We have found that this pruning method can extract representations of utility that capture recognition behavior for our tasks in an intuitive and efficient way. Typically, one or two chains are recovered, which simply list the steps required to discriminate target from distractor. Figure 4 shows the memory-based action selection policy for one of the randomly selected targets in the experiment described above. The solution to these recognition problems generally involves first checking to see if the coarse pose is the same as the target, then observing the face; if the face pose matches the target then one or both hands is observed. If all hidden features match the target, accept is generated.

Conversion to recognition-state chain

To convert from hidden-state action-selection policy to an aFSM representation, we first compute a set of recognition states $\cal RS$ corresponding to the implicit states of the active recognition system expressed in the learned policy. Recall that the nearest sequence matching algorithm associates utility with sequences of action/observation tuples of varying length, so each subsequence of a recovered experience chain is a possible recognition state.

The set of actual recognition states used by a particular policy is found by marking the ``nearest neighbor'' sequences which lead to computation of positive utility in Equation 5 when the pruned policy is executing. I.e., whenever a positive utility value is returned by Equation 5, for each voting time-step v[i] we define a recognition state to be associated with the M(i-1,T) previous time-steps (recall M(i-1,T) is the match length associated with v[i]).

Each recognition state will thus correspond to an action/observation sequence of varying length in the learned policy. We look in the policy to determine what transitions are defined between recognition states. For each recognition state whose policy sequence ``follows'' another recognition state we note the action and observation linking the two, and add a link to $\cal L$ (the set of labeled links in the aFSM). Each link is labeled with the observation as a precondition of traversal, and the action to take when traversing the link. ``Follows'' here is defined to mean that the endpoint of the subsequence corresponding to one recognition state is one time-step earlier than the endpoint of the subsequence corresponding to the following recognition state.
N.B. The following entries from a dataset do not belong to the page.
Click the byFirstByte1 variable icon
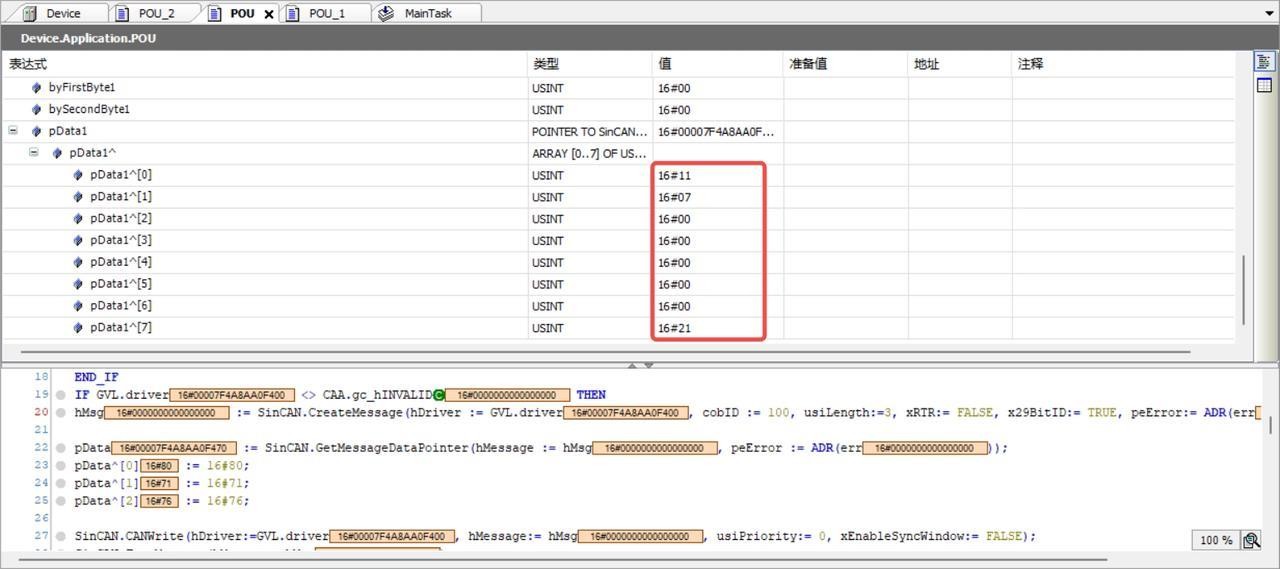Viewport: 1280px width, 569px height. click(37, 88)
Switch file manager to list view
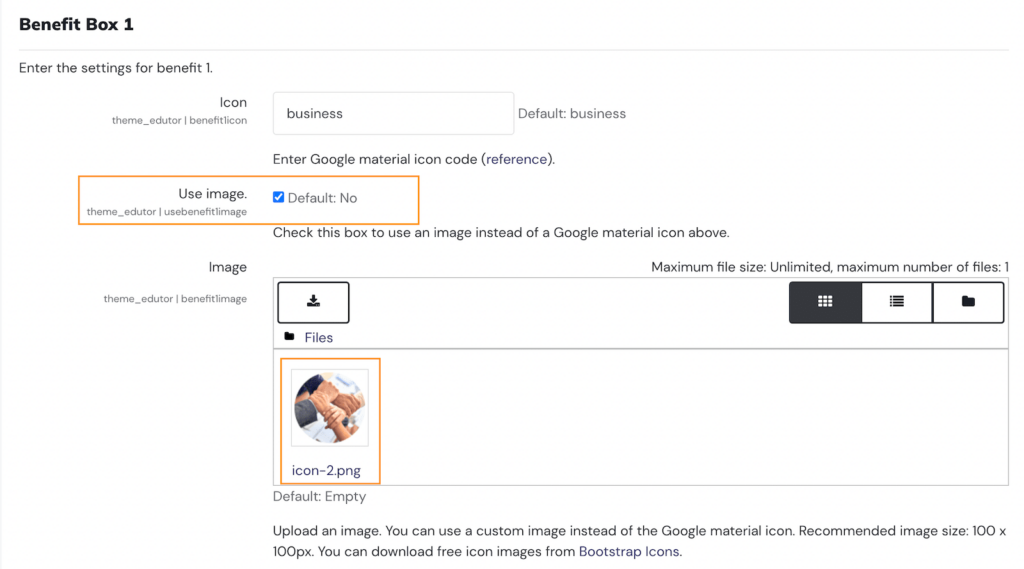1024x569 pixels. (x=897, y=302)
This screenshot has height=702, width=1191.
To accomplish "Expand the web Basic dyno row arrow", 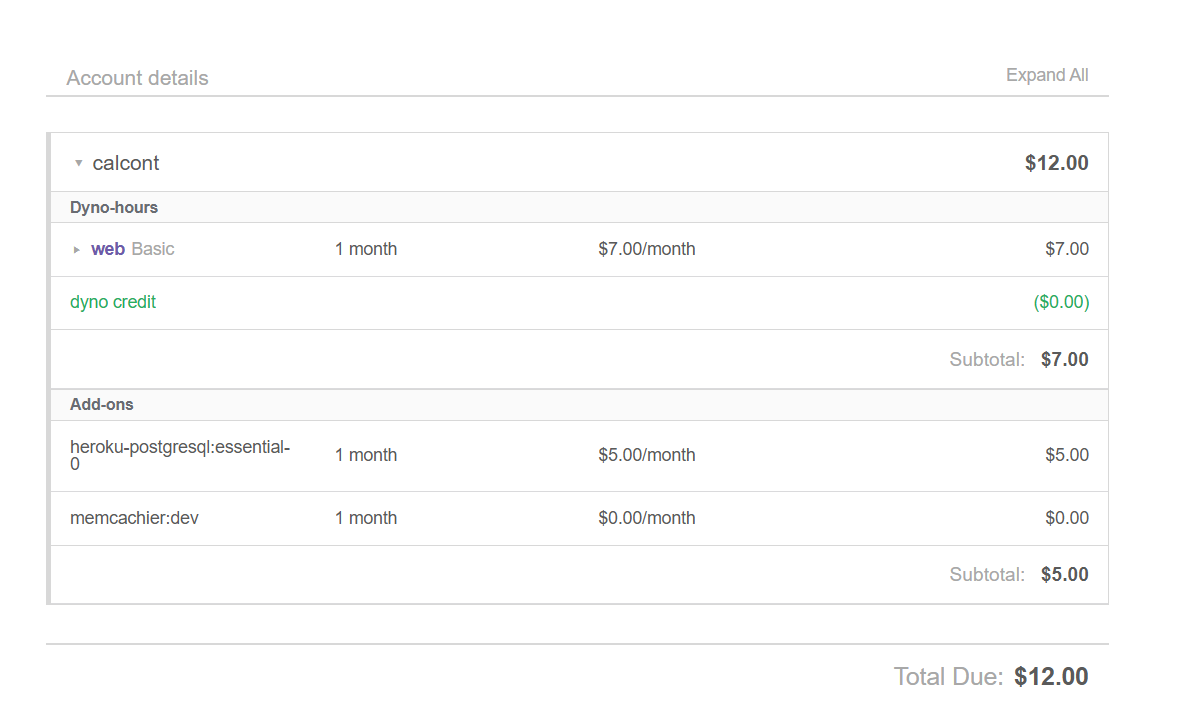I will coord(77,250).
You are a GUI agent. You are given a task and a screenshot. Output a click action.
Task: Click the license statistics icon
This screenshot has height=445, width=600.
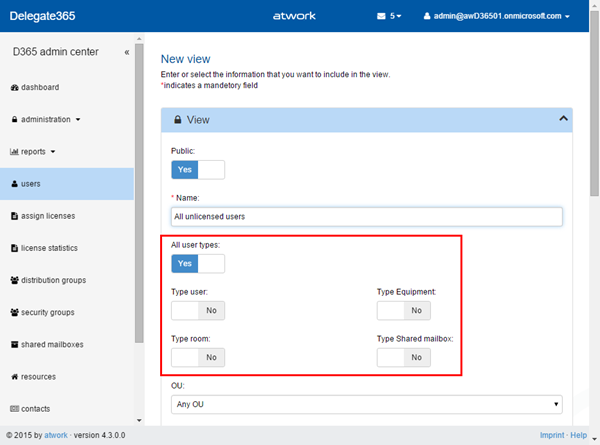pyautogui.click(x=14, y=248)
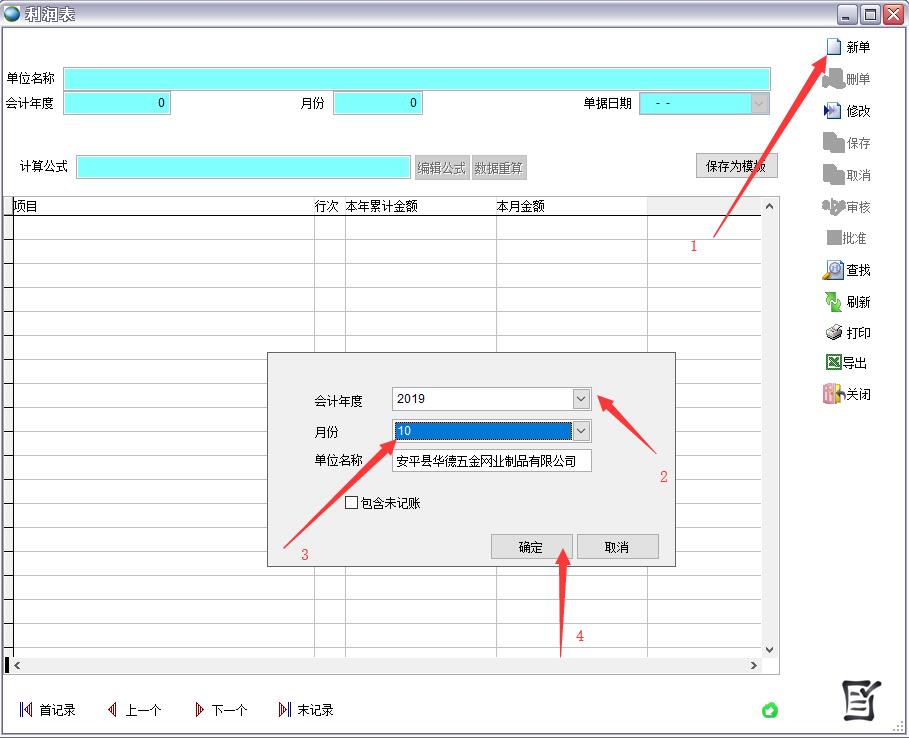Export via the 导出 Excel icon
This screenshot has height=739, width=909.
coord(833,363)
For the example in Figure 4, three recognition states are found, not surprisingly corresponding to the progressive revelation of the hidden features of the target pattern. Figure 5(a) shows the recognition state chain corresponding to this example.

Integration of multiple target strategies

It is also straightforward to integrate strategies for recognizing different targets at this point. We separately train policies corresponding to different target patterns, and then use syntactic heuristics to merge them at the recognition state level. Equivalent recognition states in each chain (or aFSM) are merged, taking the union of links to subsequent states. We also merge the initial states from each separate aFSM.

When merging states, we check to see whether duplicate perceptual conditions are present for any recognition state, and if so we re-arrange the links appropriately. If two links l₁, l₂ exiting state s₀ leading to new states s₁,s₂ have the same observation precondition, and they have the same action a₁,a₂, we delete l₂, and merge s₁ with s₂. If a₁ and a₂ are different, we set the default action from s₁ to point to s₂, and label it with the action on l₂. (If s₁ already had a labeled default action, we follow this default action link forward iteratively until we come to a state with an unlabeled default action, and then set it to point to s₂ with the action on l₂.)

Figure 5 shows three recognition state chains found for different targets in our example. Simply connecting together the initial state of these three chains yields the (invalid) aFSM shown in Figure 6. The initial state has links with common observation precondition; we remove them as described above, yielding the final (correct) aFSM recognition behavior shown in Figure 7. This aFSM will direct foveation to detect any of its three target patterns when present, and will not be confused by any other possible user configuration.